Il settore del vino si rivela tra i più dinamici dell’economia italiana, ma insieme ai dati record dell’export (il 2014 si chiuderà con oltre 5 miliardi di euro) ci sono ombre derivanti dalla legislazione europea sui diritti di impianto, che dal 2016 saranno modificati con il sistema delle autorizzazioni. «Negli ultimi 10 anni l’Italia ha perso 10mila ettari di vigneto all’anno – ha detto Domenico Zonin presidente di Unione Italiana Vini – le prospettive derivanti dalla nuova regolamentazione, se non sarà cambiata in chiave più flessibile, ci proiettano verso una perdita stimata in 6000 ha/anno. Quindi – ha concluso Zonin – l’esportazione, verso Ue e soprattutto extra Ue, diventa una strada obbligata per la tenuta delle aziende italiane del vino». Trai i mercati emergenti c’è ovviamente la Cina. Dati alla mano si evince che non esiste una ricetta unica per conquistare quell’appetibile mercato né un profilo unico di consumatore. Servono scelte mirate per convincere i cinesi ad acquistare e a bere vino italiano, ancora poco presente nelle filiere dell’Ho.Re.Ca e soprattutto nel segmento del lusso.  Non a caso la Francia detiene il 46% delle importazioni cinesi in valore, mentre l’Italia (5° Paese importatore) si ferma solo al 7% a pari merito con la Spagna, superata anche da Australia (15%) e Cile (11%).
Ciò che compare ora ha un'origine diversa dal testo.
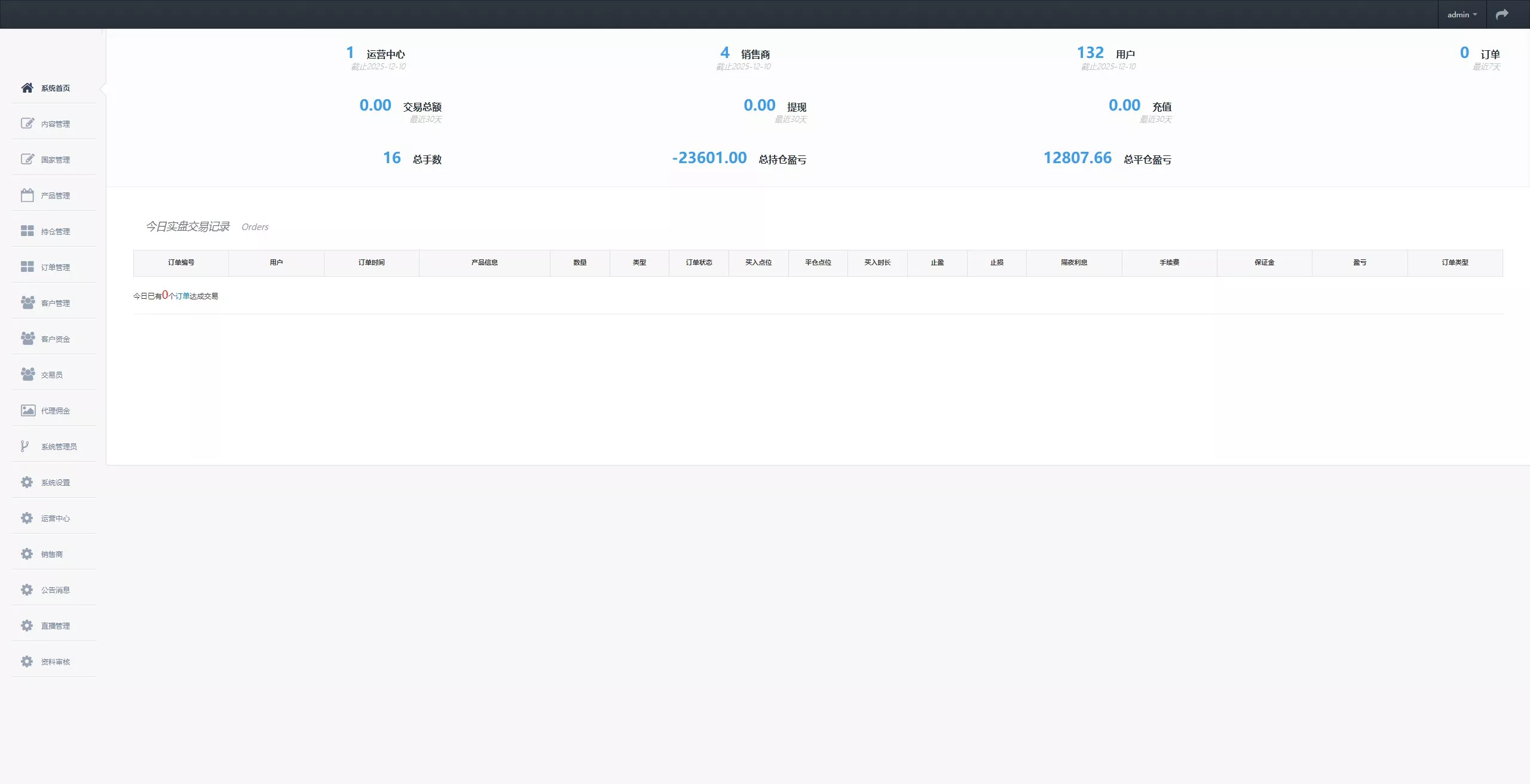Screen dimensions: 1530x784
Task: Click the 盈亏 column header
Action: pos(1359,262)
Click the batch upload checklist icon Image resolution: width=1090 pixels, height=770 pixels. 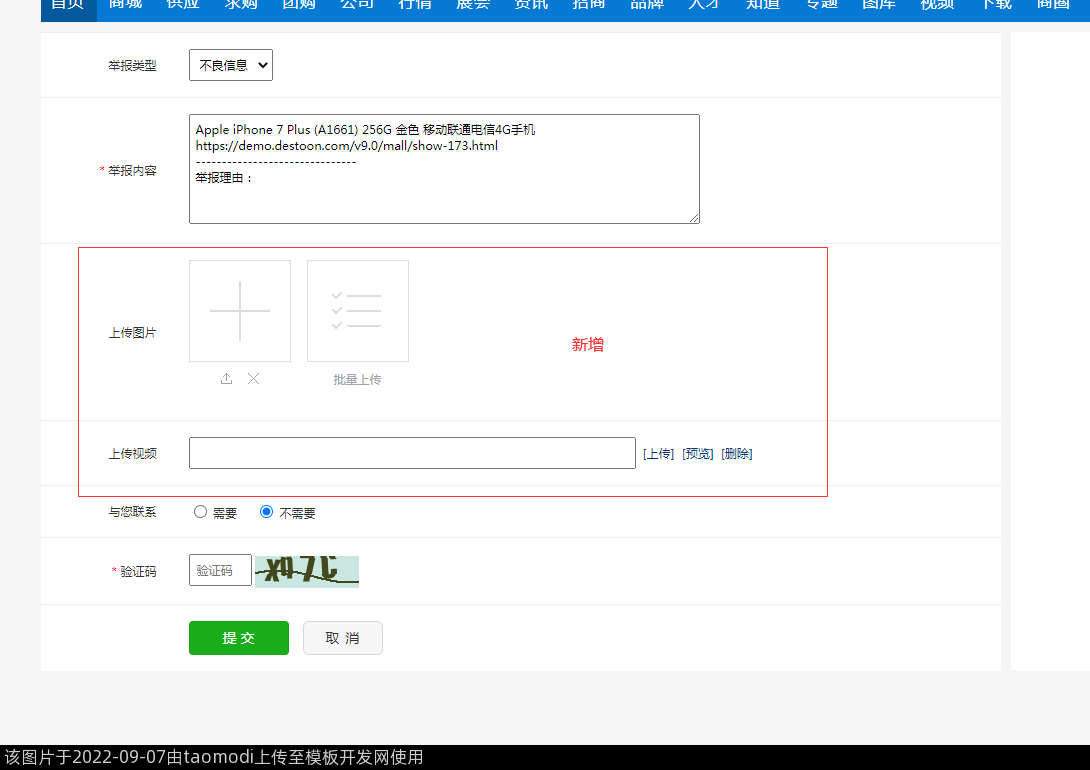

Al Social Media Marketing e alla comunicazione sul web è stato dedicato molto spazio durante  “wine2wine”. Nel 2011 l’analisi del mondo 2.0 si riferiva al 100% ad aspetti quantitativi, numero di fan e follower. Tre anni dopo, questa percentuale scende sotto il 50%, lasciando spazio alla qualità del target, al sentiment, strategie ed in minima percentuale alla preddittività. Quest’è  la fotografia fatta da Paolo Errico, amministratore delegato di SocialMeter, nel workshop dal titolo  “Wine blog: utili o inutili?”. “Secondo la multinazionale Cisco nel 2020 – ha ricordato Errico – nel mondo ci saranno 50 miliardi di device online (oggetti collegati alle rete). Il rapporto delle cantine italiane con i blog,  e più in generale con i social network secondo l’indagine di BeSharable  realizzata su 3.439 produttori,  vede  il 94% presente con  almeno un sito internet collegato a uno o più social. Ciò testimonia che il settore del vino è entrato in una fase più matura e consapevole dell’utilizzo degli strumenti social e della comunicazione virale, ormai indispensabili”.